In 2006 I presented the project at the “Virtualization Summit” organized by IBM Research, and in 2007 – at the 21st International Parallel and Distributed Processing Symposium in Long Beach, CA. Here are the presentations – with a lot of overlap between them, of course.
IP-ONLY SERVER
In 2006 I gave several public talks on our “IP-Only Server” project. It dealt with a novel, radically simplified, server architecture (I was again the lead). After the initial presentation at an internal, albeit public, seminar, I presented it at the USENIX Systems Practice and Experience Track in Boston, MA, where it generated quite a buzz. After that I was also invited to give a talk at the Technion Computer Networks Laboratory seminar, called ClubNet. Here are the last two presentations – they overlap significantly, after all they present the same work.
Blue Gene/L
This was also an IBM Research project, my first at IBM, so it really belongs to the previous section. It was so special though that it deserves a section of its own. Blue Gene/L was a monster supercomputer for that time, consisting of 65536 dual-CPU compute nodes. Its descendants live on even today.
In 2003 I gave a talk at Haifux – the Haifa Linux Club with a very technical audience – entitled “Scaling Waaaay Up”. A year later I got an invitation to give a talk at the Interdisciplinary Colloquium in Engineering and Sciences at the Tel Aviv Academic College of Engineering. 2004 was an Olympic year, like 2024, so I called the talk “Faster, Bigger, Cooler: Modern Parallel Multicomputers”, and a part of the talk was about Blue Gene/L.

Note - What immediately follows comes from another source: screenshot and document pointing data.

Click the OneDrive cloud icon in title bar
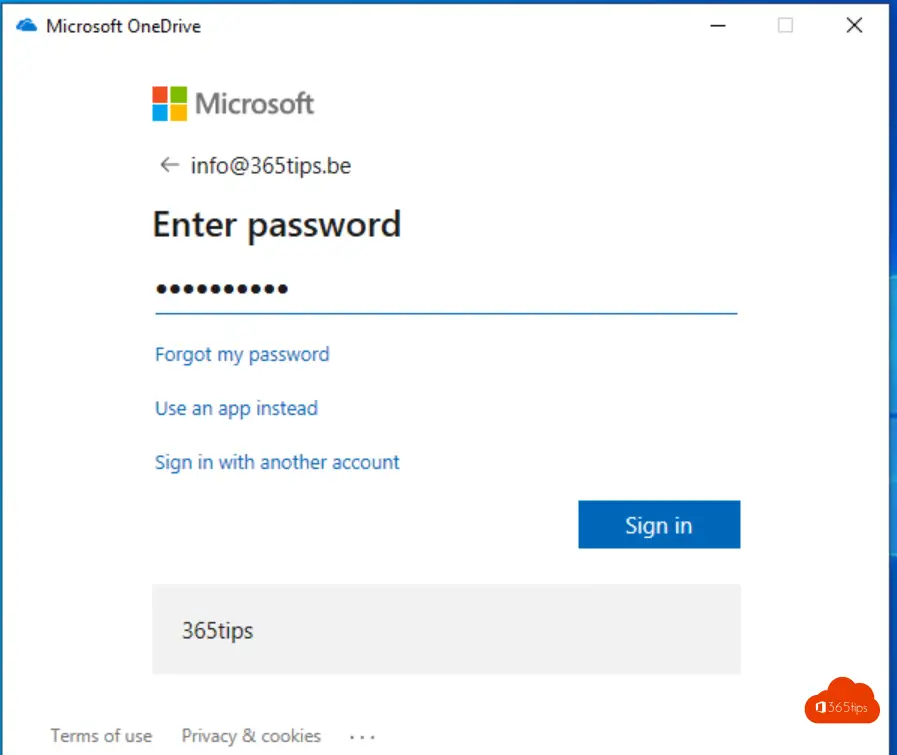This screenshot has width=897, height=755. pos(26,26)
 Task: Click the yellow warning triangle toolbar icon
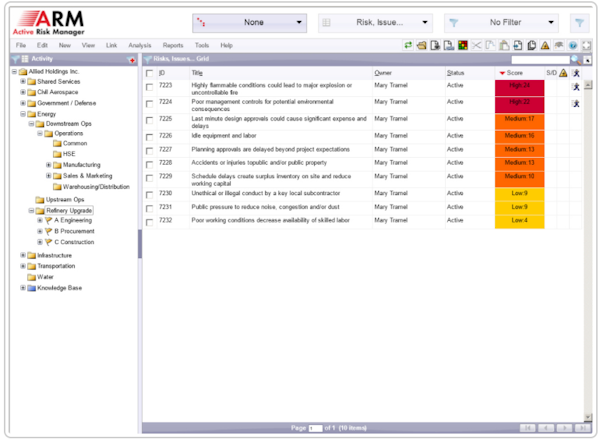[545, 46]
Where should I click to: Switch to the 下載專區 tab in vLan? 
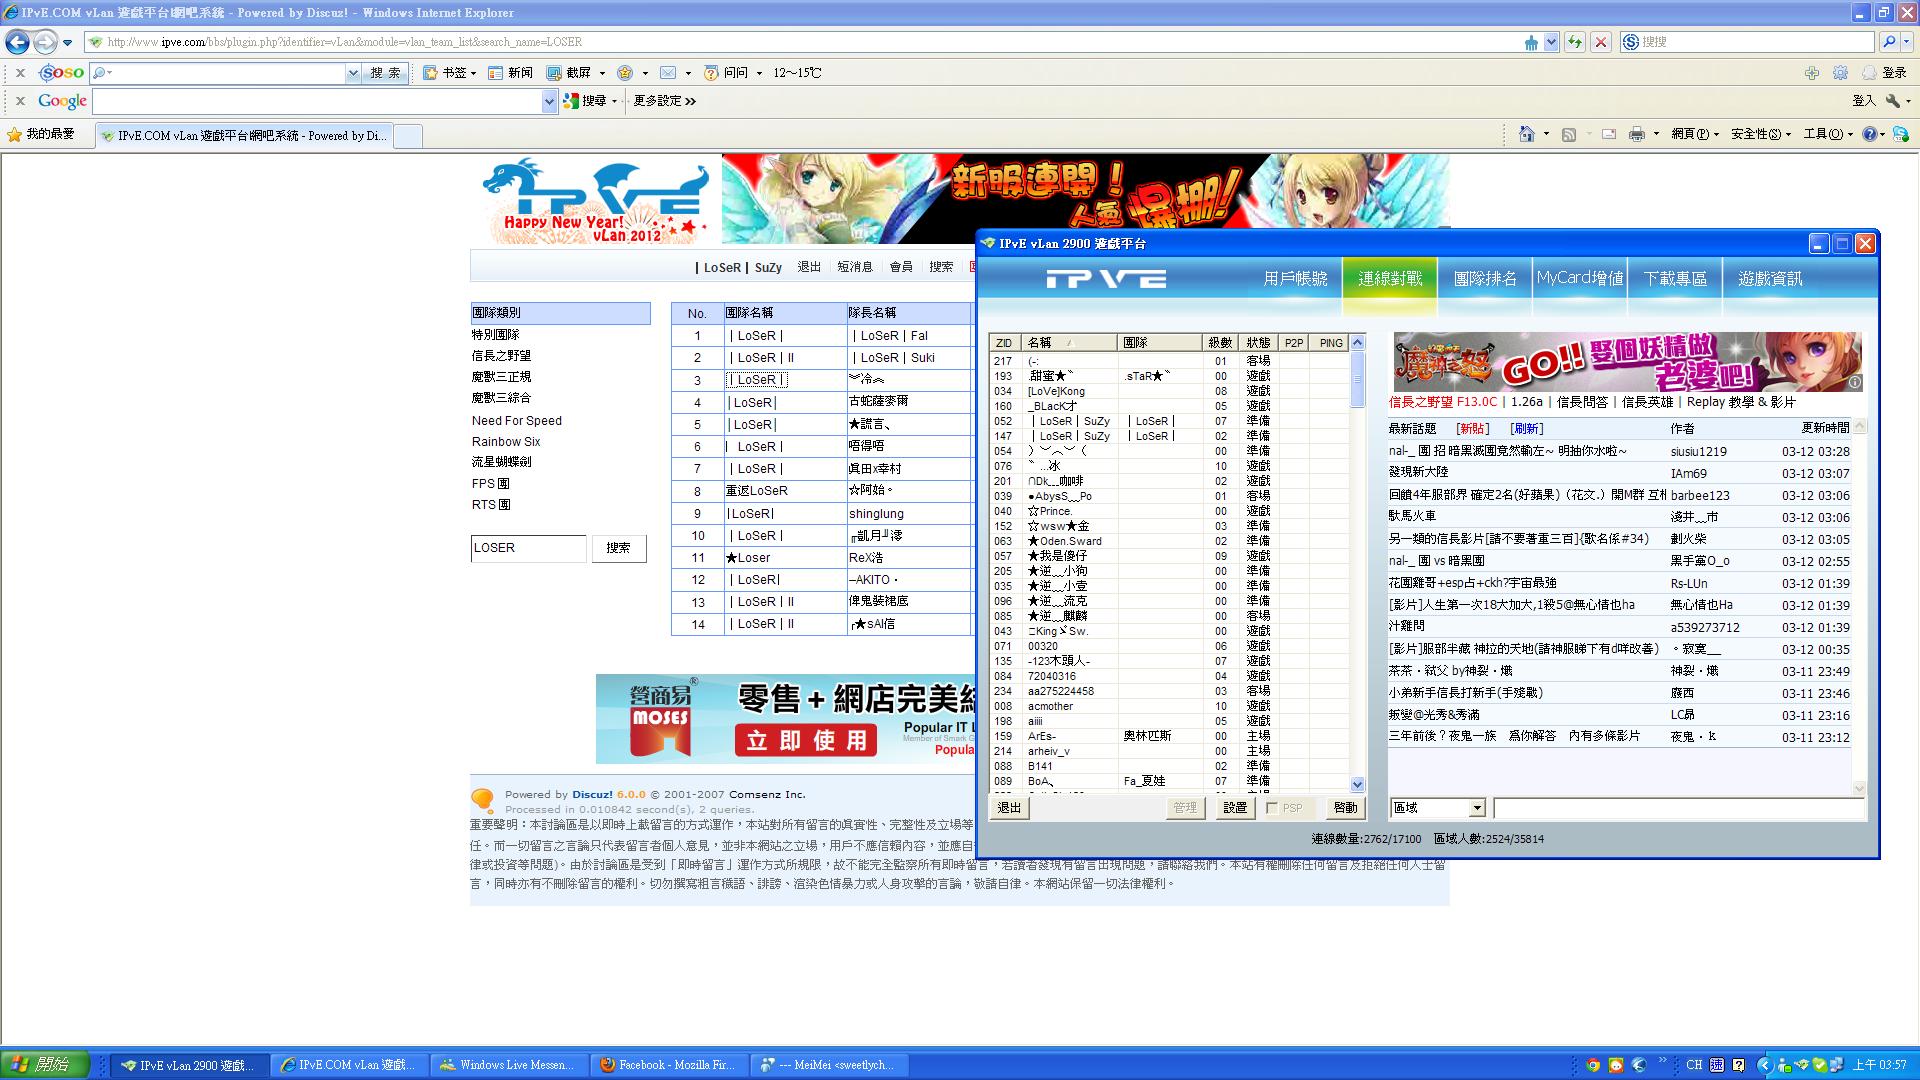tap(1675, 279)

- “Scaling Waaaay Up”, Haifux, 2003, Haifa, IL
- “Faster, Bigger, Cooler: Modern Parallel Multicomputers”, TACE, 2004, Tel Aviv, IL
Random Numbers
This is a talk I gave a couple of times, but the first time was, again, upon an invitation from Haifux – the Haifa Linux Club. “Pseudo-, Quasi-, and Real Random Numbers” was a subject I knew quite a bit about because I had done lots of simulations research at Bloomberg. The talk – for a very technical audience – was not about how to roll out your own random number generator, for the simple reason that it is way too difficult and tricky if this is not your field of research. If it is your field of research, you don’t need my explanations for sure. What you might learn from the lecture though is how to distinguish what really looks random from what is merely higgledy-piggledy.
“Pseudo-, Quasi-, and Real Random Numbers”, Haifux, 2003, Haifa, IL
Software Engineering
I sometimes give talks on software engineering and tools, most typically at my place of work. Here are some examples that do not include any material that was confidential at the time (or now).
- Defensive Programming, IBM, 2007. I actually gave the talk more than once at IBM, and at other places, too.
- Static Code Analysis, Voltaire, 2008. There is overlap with “defensive programming”, but the main point here is that you can do a lot without paying through the nose for expensive specialized tools, if only you get to know the tools you already have.
- Working With make(1), Making It Work, IBM, 2003. I actually started the presentation with typing “make”, and it was built from the source code (LaTeX) and appeared on the screen. I then used the makefiles as additional examples.